Saturday, April 24, 2010

Fixed Top Tube, Seat Tube to Bottom Bracket

In a brazen display of bravado, I decided today to braze my first silver joint in two years—the very important seat tube/bottom bracket—without having first practiced. Such was my confidence in my brazing ("brazen'") skills. Alas, it didn't turn out all that well. But first, the top tube miter.


My TT/ST miter was off my precisely this much. I marked the TubeNotcher+ cutout (note to fellow users of this program, always add about 0.2mm to the tube diameter to make up for the width of the paper—I used 25.6 rather than 25.4 for this 1" TT and it worked well), roughed it in to that outline, and then did a visual inspection for light gaps.


It now more or less fits. There are tiny gaps, and pressing gently on any of the tube is sufficient to change the appearance of things dramatically, but I think it's now absolutely within the margin of error. (Remember Richard Sachs's motto: Imperfection is Perfection!)


The above lug is now very impatient to be brazed.

Speaking of impatience and brazing: here is my effort to braze my seat tube to the bottom bracket. (I asked Olivier to help me out rather than photograph things, so there are no pictures of the process.)


Let's begin with the good stuff. That shoreline is pretty nice! The little blob of silver on the tube and the shell will be very easy to file/sand away.


The shoreline is nice and the penetration is excellent here at the front side of the socket. (The little blob is a leftover from the tack; similarly easy to file off).

But now the bad stuff:


No matter how I tried, I couldn't draw the silver down between the chainstay sockets.

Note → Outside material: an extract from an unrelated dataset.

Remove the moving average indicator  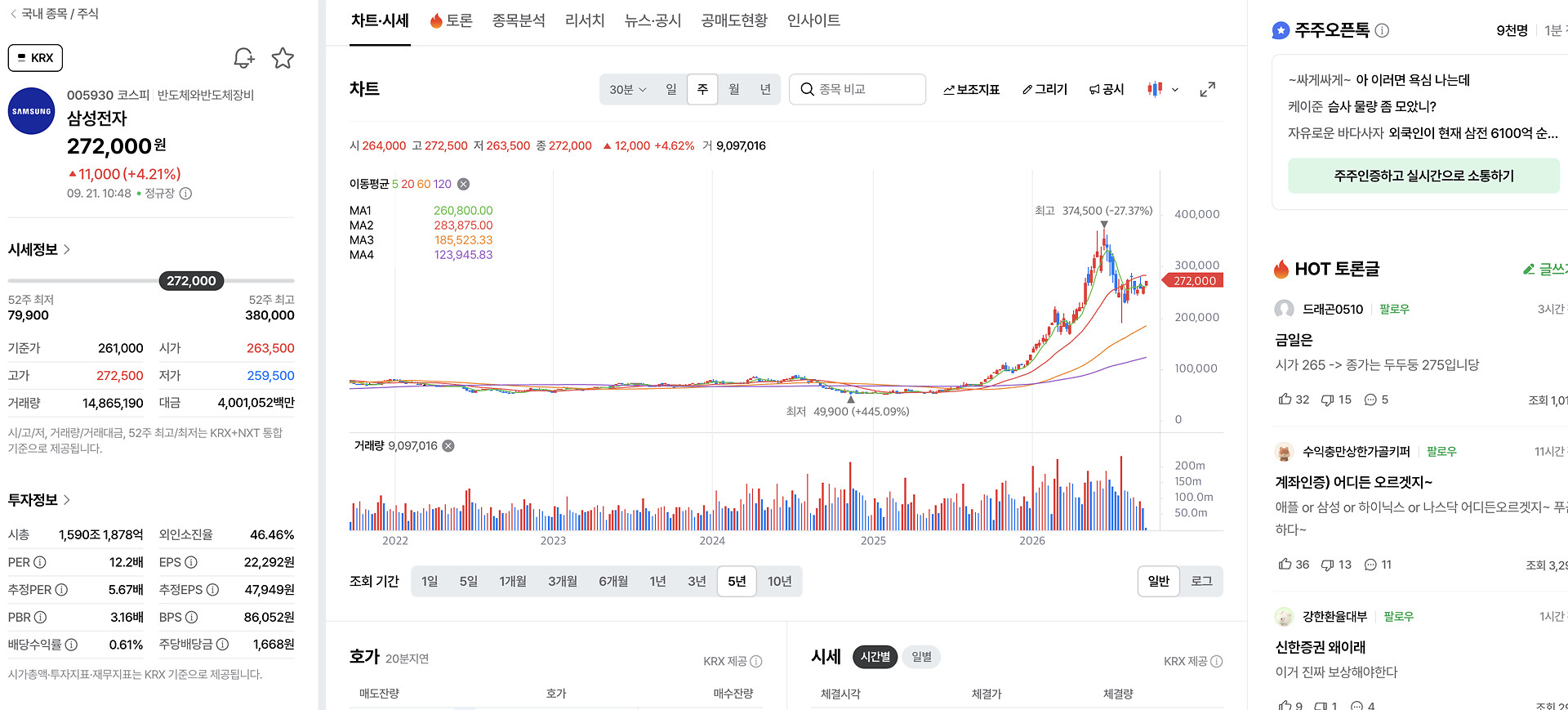463,184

Three quarters of the way around, the penetration is exemplary. But at the back here, not so. I did add a lot of silver, so it must be almost up to that lip—but it sure would be nice to know for sure. This is an important spot to get right—this page from Little Fish Bicycles immediately sprang to mind. I'm pretty much sure the penetration is sufficient. But that "pretty much" is certainly on my mind...

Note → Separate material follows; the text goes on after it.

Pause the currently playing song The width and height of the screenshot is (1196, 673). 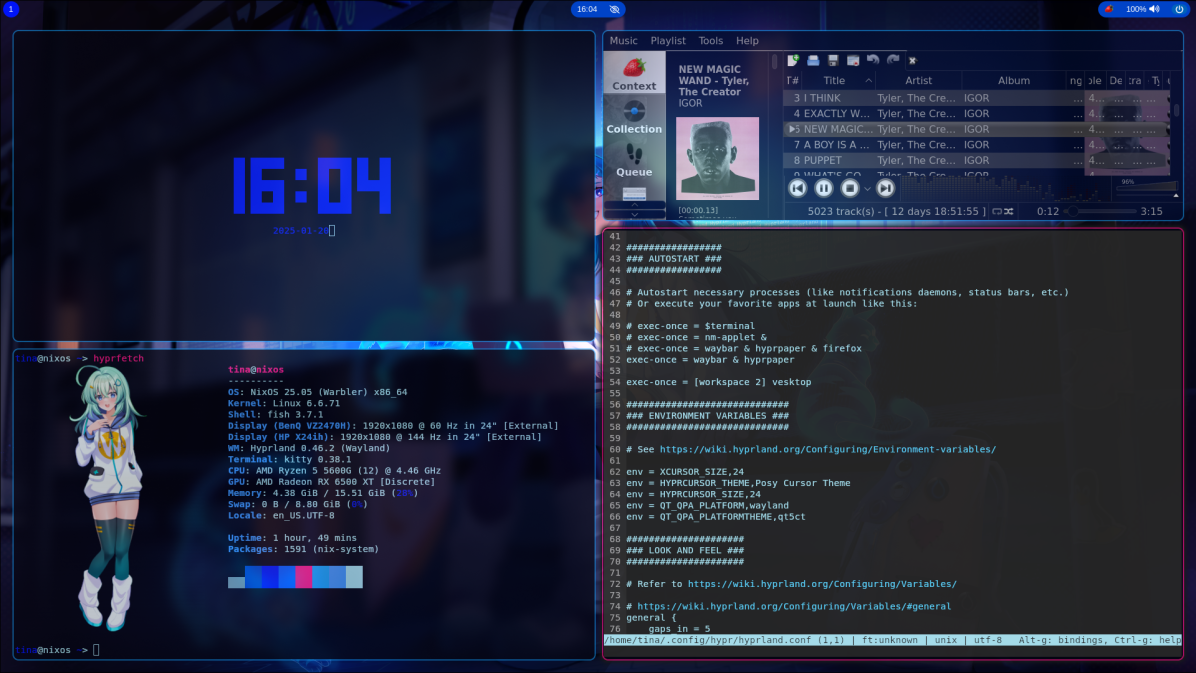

In this picture of the fluxed joint pre-brazing, you can see that not a lot of flux appears to have made it through to the "affected area." It was certainly clean. And I think it had the proper sloppy fit. So likely a flux issue...

Quoi faire?!

Update: The answer to the above question is, take it apart and see what happened! Doug thinks likely the only problem was that the very bottom of the tube got cooked, and that I didn't put flux there so I couldn't get the silver to flow out. But I may as well take it apart and see for myself... Should be fun!

2 comments:

cgm said...

it could be that the tube/shell got a little cooked while you were trying to draw the silver down.

one thing that stuck with me in doug's class (as i'm sure we all had different 'take home' experiences) is that once the flux gets burnt, there's no more to be done to the joint until you add more flux, or stop and clean up the spot. i found myself inclined to really focus on spots where the silver wasn't flowing, but that would inevitably cook the flux and make all efforts to resolve the situation completely irrelevant. as soon as you've done a pass or two with the torch (or if the steel starts getting blackened/crusty), add more flux or else nothing will move!

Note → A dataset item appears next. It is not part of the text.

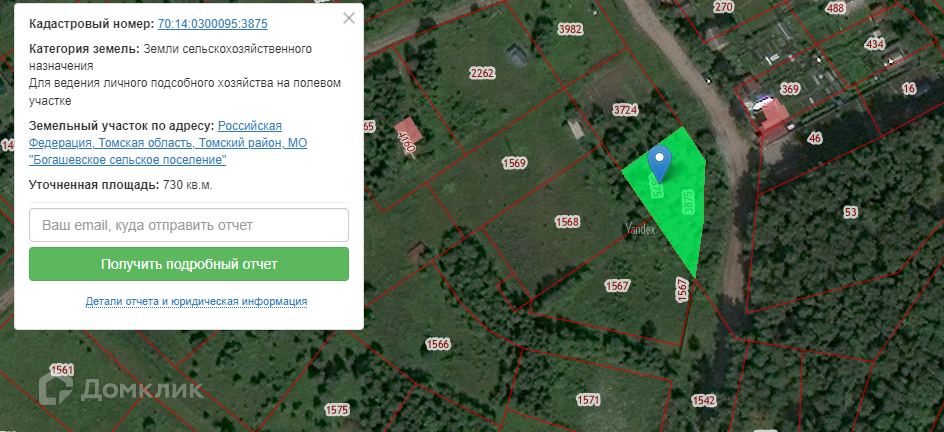The width and height of the screenshot is (944, 432).
Task: Open the Tomsk region address link
Action: click(x=168, y=143)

anyway, really exciting progress! i got the original marinoni alignment table a few weeks ago, and am now starting to build a workshop for framebuilding in my backyard! yeehaw!

cheers,
clifford.

AH said...

It could certainly be that! I may have cooked the flux even before it had a chance to flow, since my main intention in brazing the BB was to get silver in precisely that spot. I might have added too much heat there and cooked things a bit... I did try to add some flux from the inside, without spectactular results.

Anyway, I've asked Doug himself to have a look and comment!

Wow, the original Marinoni alignment table! A backyard workshop! Exciting progress is being made throughout the great province of Ontario!